SELECTION:
DBT Labs updates Semantic Layer, adds data mesh enablement (original) (raw)
DBT Labs unveiled a set of new and improved capabilities aimed at helping customers transform data to prepare it for analysis, including an updated version of its Semantic Layer, a new governance tool designed for data mesh architectures and an integration with Tableau.
The vendor introduced the new and improved capabilities on Oct. 17 during Coalesce 2023, a user conference in San Diego.
Based in Philadelphia, DBT Labs -- which stands for "data build tool" -- was founded in 2016 as an open source set of tools to help engineers transform data. DBT Labs still offers an open source version of its platform that's free, but it is also now a for-profit vendor with a Team version that costs $100 per developer seat, per month, and an Enterprise version that's customized based on an organization's needs.
Over the past year, DBT Labs has formed numerous partnerships to expose its platform to potential new users as well as to make integrations with data management and analytics platforms as easy as possible for its existing customers.
Included are partnerships with Alation, Starburst and ThoughtSpot. Now, analytics vendor Tableau is also a partner.
In addition, DBT Labs acquired Transform in February to improve the capabilities of its Semantic Layer tool. The updated version of Semantic Layer -- now generally available -- reflects those improvements resulting from the acquisition.
Semantics
As organizations collect more and more data from an ever-growing number of sources, and as that data gets ingested by different departments within those organizations, semantic layers are becoming critical.

PROVIDED DATA:
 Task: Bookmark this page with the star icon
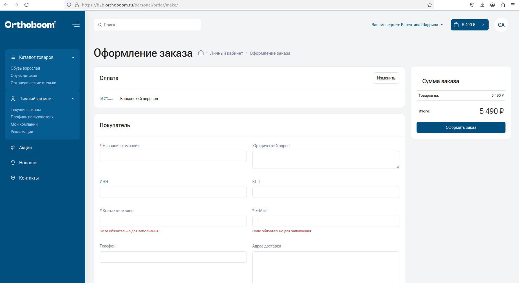click(x=429, y=5)
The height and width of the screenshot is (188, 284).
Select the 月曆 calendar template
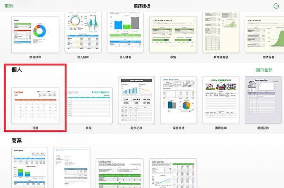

JOBS:
(1) Revise the stretch of the DBT Labs article from "The vendor introduced" through "its existing customers.", changing "open source" to "open-source".
(2) Name every company the DBT Labs article identifies as a partner of DBT Labs.
The lines have no connection to the DBT Labs article.

SOLUTIONS TO THE TASKS:
(1)
The vendor introduced the new and improved capabilities on Oct. 17 during Coalesce 2023, a user conference in San Diego.
Based in Philadelphia, DBT Labs -- which stands for "data build tool" -- was founded in 2016 as an open-source set of tools to help engineers transform data. DBT Labs still offers an open-source version of its platform that's free, but it is also now a for-profit vendor with a Team version that costs $100 per developer seat, per month, and an Enterprise version that's customized based on an organization's needs.
Over the past year, DBT Labs has formed numerous partnerships to expose its platform to potential new users as well as to make integrations with data management and analytics platforms as easy as possible for its existing customers.

(2) Alation, Starburst, ThoughtSpot, Tableau